在裕元鞋厂还没来到高埗设厂时,高埗村仅有两家外资企业,村中大都是鱼塘与农田,当地人过着赶牛下田耕种的生活。1988年,随着裕元厂的进驻,村里的鱼塘与农田相继被填平,栋栋钢筋水泥建筑拔地而起。机器的轰鸣声渐渐取代了村民的呵斥耕牛声。

用于出租的民房以及商场店铺绕着裕元厂的围墙而建。原先的村民成了居民,农民成了一手房东和二手房东,以及商铺店主,城镇颇具规模。繁华维系20年,而后鞋厂工人数量锐减。带来的直接影响是,鞋厂周边出租房的空置率飙高,往日熙攘的街道开始变得冷清。

高埗村里的房东们早已习惯了放租生活。“楼房不可能推倒变回田地,重新拿起锄头谁都适应不了。”

他们只是担心,他们赖以生存的裕元厂哪天会突然搬走。

二手房东

陈文建承包的出租房离裕元鞋厂的围墙只有三四十米远。围墙旁,一栋带有鞋厂明显标志的楼房上已经挂起了一家商品城的大幅广告牌。这里正在装修,在不久的将来,这栋空置的鞋厂厂房以及周边总共6万平方米的地方,将转而成为销售打火机、电池等小商品的商品城。

39岁的陈文建担心这种变化会持续扩大。

高埗裕元厂是全球最大制鞋商宝成集团在大陆设立的第二家生产基地。产业工人的批量进驻,带动了当地的建设潮和服务业的繁荣。裕元厂当之无愧是高埗镇早期城镇化的大功臣。

陈文建,湖北襄阳人,来东莞已经14年。在2009年之前,他一直在高埗裕元厂的几个厂区周边开照相馆。随着自带拍照功能的手机在一线工人中逐渐普及,照相馆生意难做,只得关门待业在家。三口之家的生活重担全部压在在裕元厂上班的妻子身上。

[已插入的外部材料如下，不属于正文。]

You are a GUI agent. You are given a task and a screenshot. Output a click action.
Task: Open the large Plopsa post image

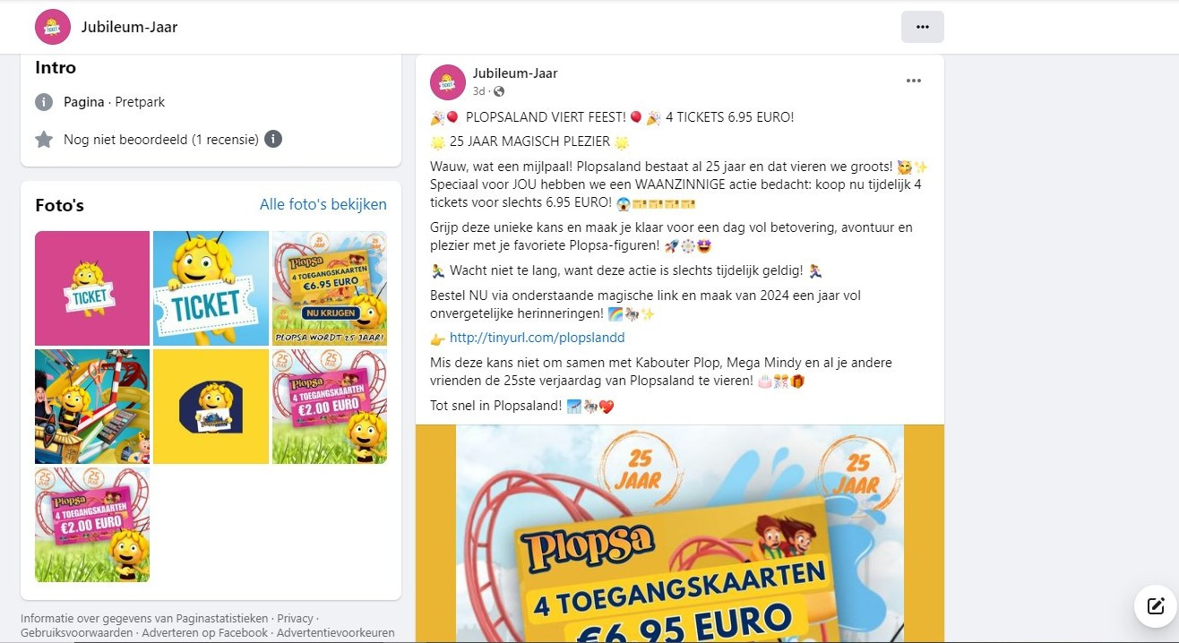tap(680, 534)
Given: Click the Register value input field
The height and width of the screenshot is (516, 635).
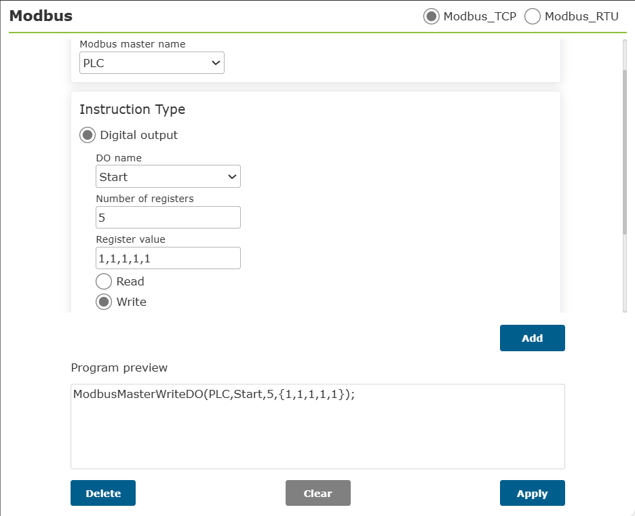Looking at the screenshot, I should (168, 258).
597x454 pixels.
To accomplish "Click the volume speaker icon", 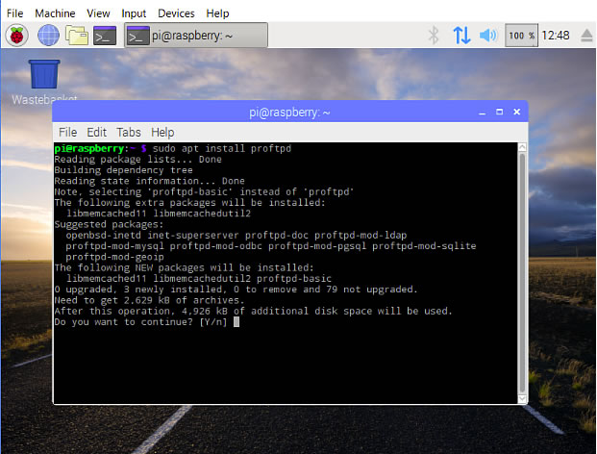I will point(488,36).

那段没有工作和收入的日子,陈文建过得很艰辛。为了省儿子读幼儿园的校车接送钱,他每天骑单车接送儿子上下学。所租住的出租房二手房东与陈文建是老乡。他找到陈文建,说已经无力继续将出租房经营下去。

彼时,金融危机已来袭一年,影响正当其时。

也就是从2009年开始,高埗裕元厂开始撤并生产线,裁减分流工人到江西等地的分厂,引发工人们的抗议潮。已经熟悉东莞生活的工人们开始为了解除劳动合同的赔偿问题与工厂陷入对抗僵持当中。有的工人选择离开了鞋厂,也离开了高埗镇高埗村。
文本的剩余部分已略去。